ROI and ROAS
Advertising in general, especially in search engine marketing (SEA) and paid social media (Paid Social), is a must to gain new leads and customers online. In this context, it is important to regularly check the advertising campaigns for their efficiency and to optimize them. For this purpose, two key figures are particularly relevant in the field of performance marketing that are also relevant for ongoing consultants that can be part of a case interview.
ROI (Return on Investments)
The ROI value indicates how much profit an advertising campaign has generated in relation to the capital invested. This value therefore indicates the extent to which the campaign was profitable.
The formula is:
(profit/sales) x (sales/total capital) x 100.

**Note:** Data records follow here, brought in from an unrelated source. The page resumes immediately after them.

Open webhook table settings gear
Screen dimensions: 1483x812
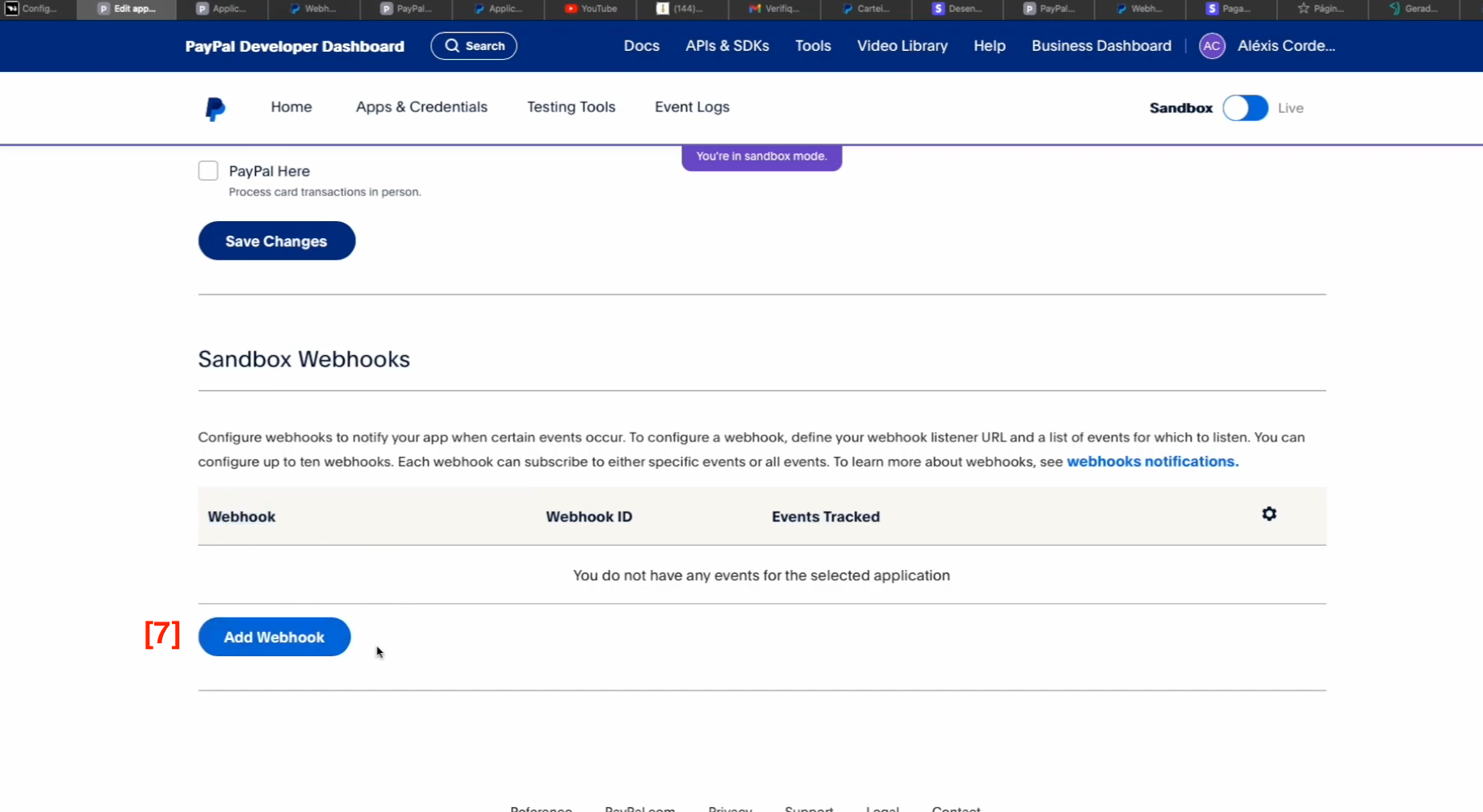point(1269,514)
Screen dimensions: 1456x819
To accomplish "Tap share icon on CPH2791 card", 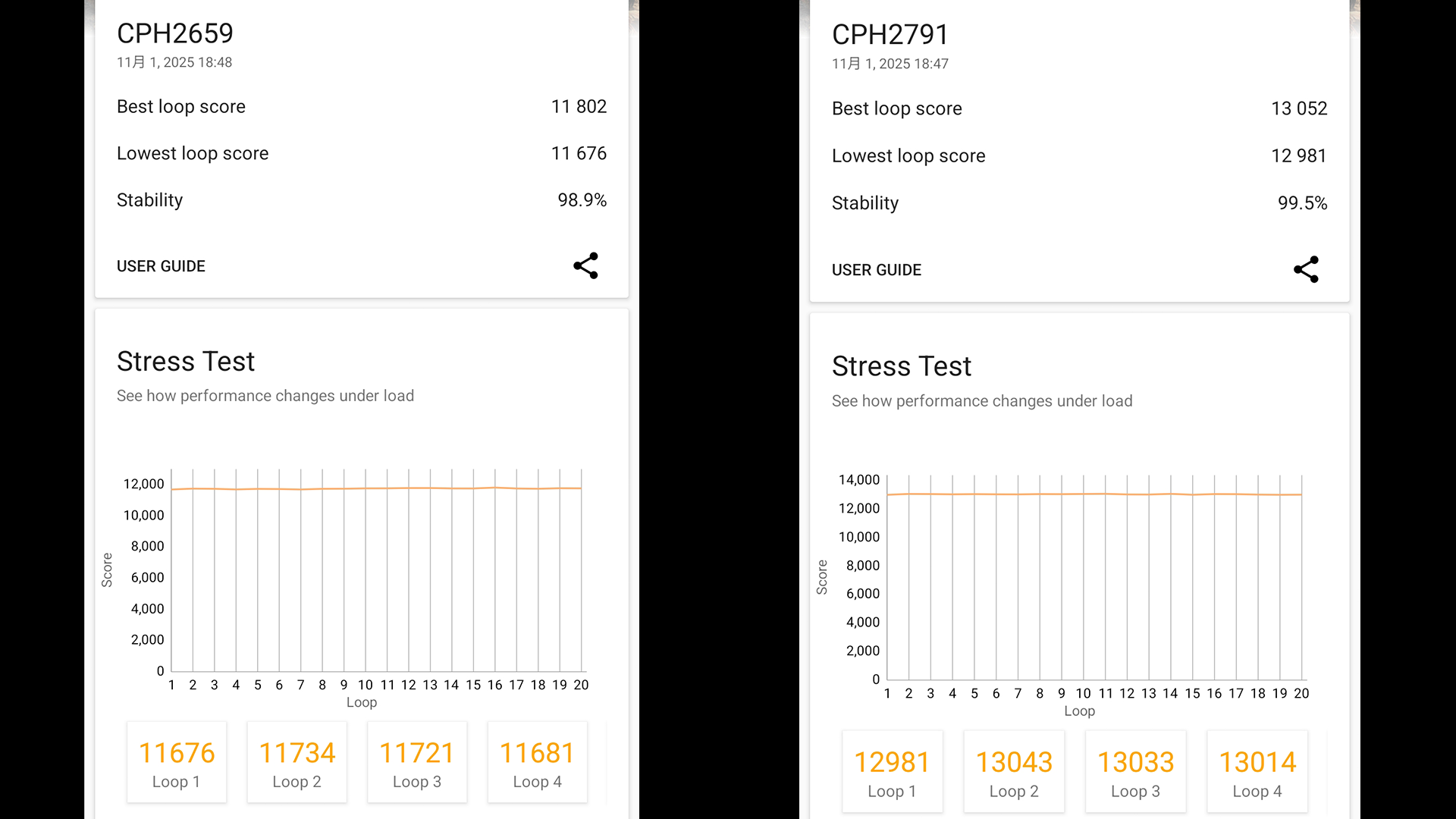I will 1306,270.
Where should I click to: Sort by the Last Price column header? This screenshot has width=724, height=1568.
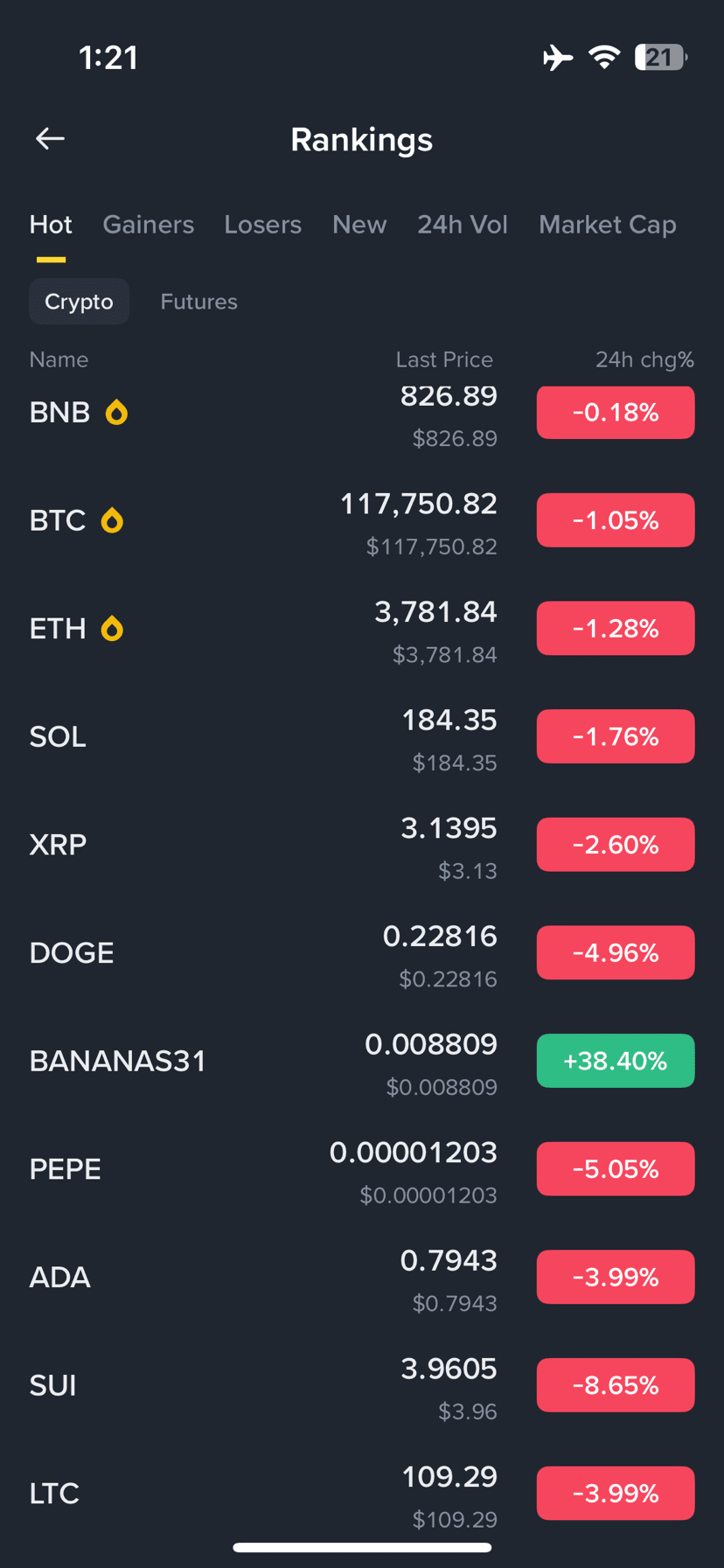(x=444, y=359)
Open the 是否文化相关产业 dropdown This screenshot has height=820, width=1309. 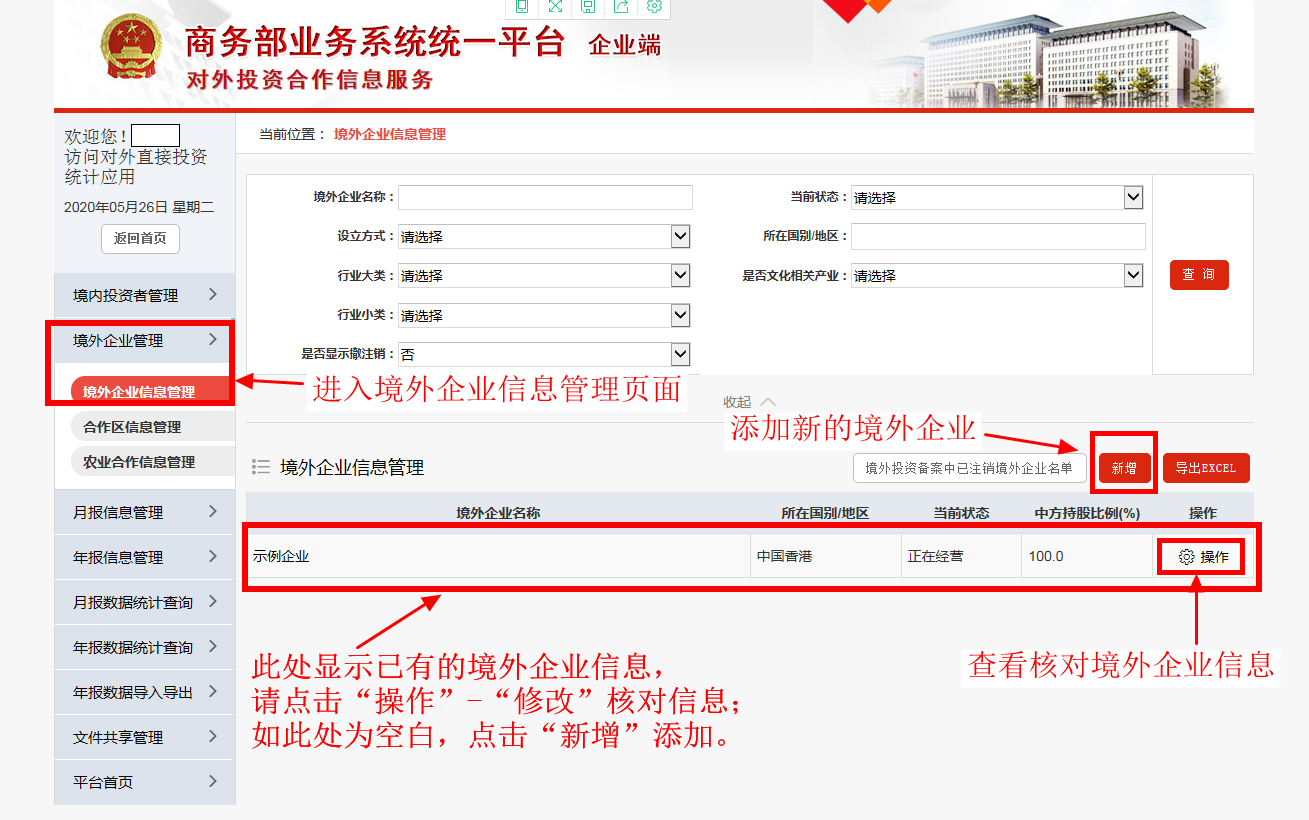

A company places Google advertising for 10,000 euros and subsequently takes in 15,000 euros. The profit is therefore 5,000 euros. This results in the following ROI:
- 10,000 euros total capital
- 15.000 Euro turnover
- 5.000 Euro profit
(5,000/15,000) x (15,000/10,000) x 100 = 50
The ROI can therefore be set at 50%. It depends on the industry which ROI value is considered profitable. In principle, the value should be at least 10, and is considered ideal from 15 to 25 percent.
ROAS (Return on advertising spend)
With ROAS, it is possible to calculate even more precisely what profit is achieved per advertisement. This makes it a subsection of ROI and an important indicator, especially in digital marketing and e-commerce. Since various bidding strategies are possible with Google Ads, for example, it is important to evaluate which strategy is most promising for which advertising campaign.
The formula is:
Revenue) / Advertising spend x 100
A company makes 100,000 euros in sales in an online store and the expenditure on advertising is 10,000 euros.
- 100.000 Euro turnover
- 10.000 Euro advertising expenses
100.000/ 10.000 = 10
The ROAS is 10:1, so the higher the value achieved, the more profit is generated by an ad.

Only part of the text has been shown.